Defense Innovation Board to Explore the Ethics of AI in War

Laurent T/

The advisory group will provide the Pentagon with recommendations after hearing from academics, industry and the public.

As artificial intelligence mature, the Defense Department wants to make sure it is deploying the technology effectively and ethically. To ensure this, the department is looking to one of its public liaisons: the Defense Innovation Board.

During its quarterly public meeting on Oct. 10, the advisory board—made of up representatives from the defense industry and academia that works directly with the Defense Department—discussed the latest advances in AI and moved to formalize a review of how the military can and should use the technology.

The work began in July when Defense Secretary James Mattis asked the board to begin work on a set of AI principles the department can follow as it develops this nascent technology and begins to deploy it in the Pentagon and on the battlefield.

“It is abundantly clear from the discussions thus far, the department’s experts on AI already have a deep appreciation, even a healthy skepticism for the limitations of AI, as well as its promise,” said Joshua Marcuse, the board’s executive director and adviser to the Defense Department’s chief management officer, reading what would become the board’s official description of its review work. “I myself witnessed how deeply committed the women and men who work in the department are to ethical standards, starting with the secretary of defense.”

The promise of AI is huge but so are the potential pitfalls if the technology is misused, such as introducing implicit biases during the development phase, as Defense and academic experts noted during the meeting.

“The stakes are high in the field of medicine and in banking. But nowhere are they higher than in national security,” Marcuse said. “This process will involve law, policy, strategy, doctrine and practice… We are taking care to include not only experts who often work with the department, but AI skeptics, department critics and leading AI engineers who have never worked with DOD before.”

The very nature of AI and related technologies will likely lead to disagreements, Marcuse added, which the group plans to encourage.

“Respectful and forthright dialogue should lead to meaningful understanding on all sides,” he said. “And a robust contest of ideas should generate new insight.”

The board has already begun working with ethicists within the Defense Department and is in the process of bringing together more relevant experts.

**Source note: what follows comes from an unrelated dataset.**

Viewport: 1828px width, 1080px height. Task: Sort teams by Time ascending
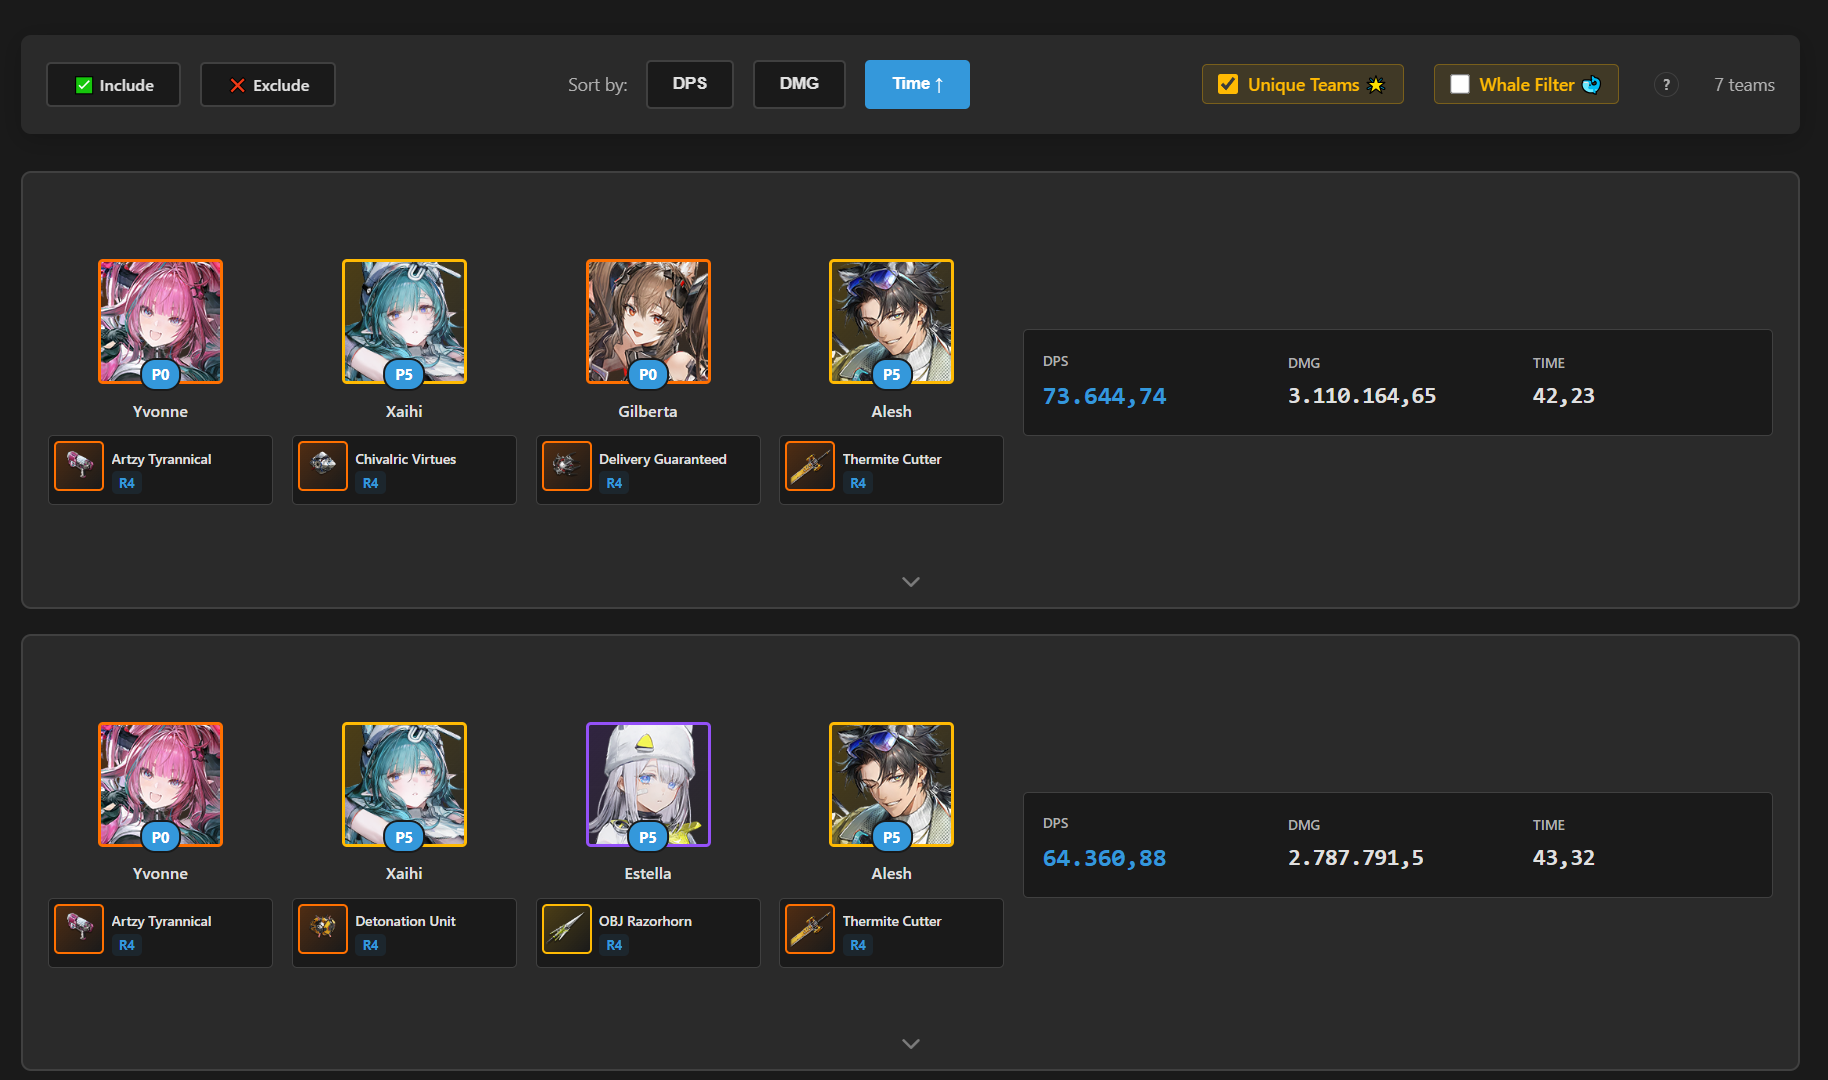click(x=917, y=84)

“The entire purpose of the DIBs component in this exercise is to gather voices to give input to the department,” said board member Michael McQuade, a former senior executive with United Technologies Corporation. Specifically, the board is looking for “voices that stretch across society that have something to say about the impact of AI in society.”

In the coming months, the board will be holding a series of open meeting across the country to get feedback from any interested parties, especially private citizens. They will also be hosting roundtables with academia, industry and international groups.

The board plans to have a formal set of recommendations for Secretary Mattis to review within nine months.